Car, en même temps, le prolétariat reste, comme il l’était au temps de Marx, la seule classe sociale que ses intérêts de classe opposent à la bourgeoisie et au système capitaliste. La seule classe aussi qui est objectivement portée vers le collectivisme. Lui seul peut être porteur de solutions collectives pour faire face aux défis auxquels est confrontée l’humanité.

Restent ô combien ! d’actualité ces expressions du Programme de transition : « Tout dépend du prolétariat, c’est-à-dire au premier chef de son avant-garde révolutionnaire. La crise de l’humanité se réduit à la crise de la direction révolutionnaire. »

La reconstitution de cette avant-garde révolutionnaire est aujourd’hui vitale. Reconstruire des partis et une Internationale communistes révolutionnaires, c’est-à-dire la IVe Internationale, est la tâche fondamentale de notre époque. Les deux émergeront de la même prise de conscience : ce sera à la fois l’indice et l’instrument de son approfondissement à travers la lutte des classes exploitées contre les exploiteurs. Cette lutte de classe devra aller jusqu’au bout, jusqu’au renversement du pouvoir politique de la bourgeoisie à l’échelle du monde, jusqu’à son expropriation pour jeter les fondements d’un ordre social nouveau, sans classes, où l’humanité aura enfin la maîtrise de sa vie sociale.

○ ○ ○ ○

* Consignes
(a) Recopiez le passage de l’extrait qui s’ouvre sur les mots contenant « La reconstitution de » et se ferme sur « sa vie sociale. ».
(b) Ces affirmations concordent-elles avec l’extrait ? (i) Le prolétariat y est présenté comme la seule classe objectivement portée vers le collectivisme. (ii) Le Programme de transition y est cité pour dire que la crise de l’humanité se réduit à une crise économique. (iii) La reconstruction de la IIIe Internationale y est désignée comme la tâche fondamentale de l’époque. Répondez à chacune par oui ou non, en citant textuellement les mots décisifs.
Le matériel qui suit n’a aucun rapport avec l’extrait.

* Lignes de données

○ ○ ○ ○

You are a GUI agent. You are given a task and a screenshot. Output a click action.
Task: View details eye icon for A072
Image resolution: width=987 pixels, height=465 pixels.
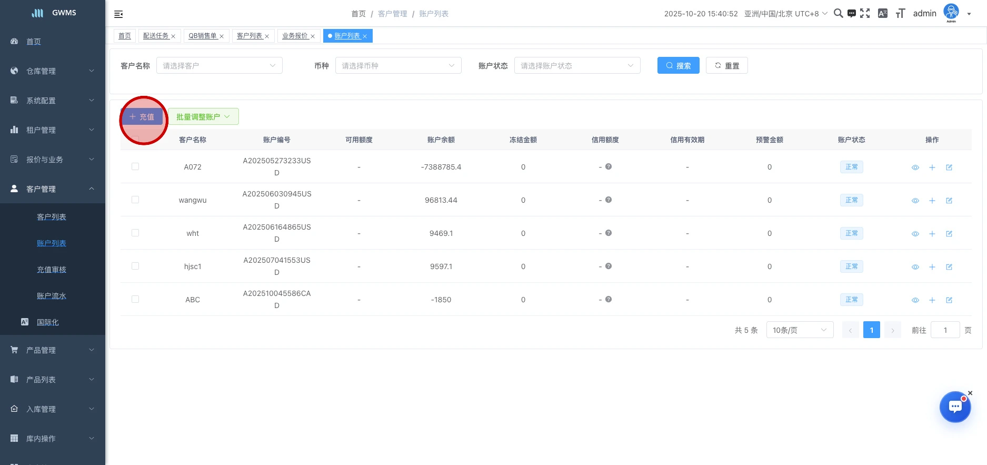point(915,167)
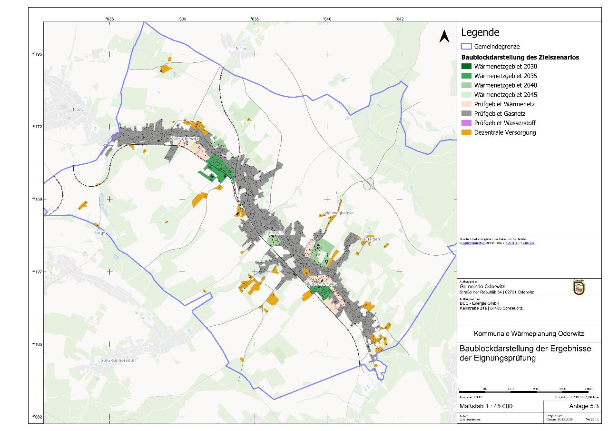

○ ○ ○ ○

* Résultats
(a)
La reconstitution de cette avant-garde révolutionnaire est aujourd’hui vitale. Reconstruire des partis et une Internationale communistes révolutionnaires, c’est-à-dire la IVe Internationale, est la tâche fondamentale de notre époque. Les deux émergeront de la même prise de conscience : ce sera à la fois l’indice et l’instrument de son approfondissement à travers la lutte des classes exploitées contre les exploiteurs. Cette lutte de classe devra aller jusqu’au bout, jusqu’au renversement du pouvoir politique de la bourgeoisie à l’échelle du monde, jusqu’à son expropriation pour jeter les fondements d’un ordre social nouveau, sans classes, où l’humanité aura enfin la maîtrise de sa vie sociale.

(b)
(i) Oui : « La seule classe aussi qui est objectivement portée vers le collectivisme. »
(ii) Non : « La crise de l’humanité se réduit à la crise de la direction révolutionnaire. »
(iii) Non : « Reconstruire des partis et une Internationale communistes révolutionnaires, c’est-à-dire la IVe Internationale, est la tâche fondamentale de notre époque. »